Technical Abstract: Maternal obesity has been hypothesized to induce a pro-inflammatory response in the placenta. However, the specific factors contributing to this pro-infalmmatory response are yet to be determined. Our objective was to examine the effects of palmitic acid (PA), tumor necrosis factor alpha (TNF alpha), or a combination of both (PA + TNF alpha) on placental trophoblasts (Bewo cells). Microarray analysis revealed distinct gene expression signatures with increased expression of genes regulated by mitogen activated protein kinases (MAPK), or involved in inflammation, and in the immediate-early response after exposure to PA, TNF alpha, or PA + TNF alpha.
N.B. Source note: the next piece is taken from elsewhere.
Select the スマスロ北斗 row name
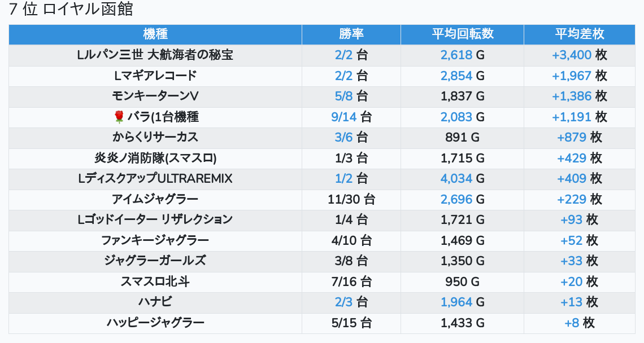Viewport: 644px width, 343px height. [x=155, y=282]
An immediate-early response gene, early growth response I (EGRI), showed the largest increase in mRNA following treatment with PA and PA + TNF alpha ,and was regulated by transcription factors downstream of MAPKs. Knockdown of EGRI in placenta cells impaired the pro-inflammatory response to PA and PA + TNF alpha. Analysis of term placenta analysis also revealed elevated genes involved with inflammation in obese verses lean placenta. Our results indicate that increased circulating fatty acids and inflammatory cytokines associated with obesity may contribute to inflammation in placenta cells for which EGRI may be a key regulator.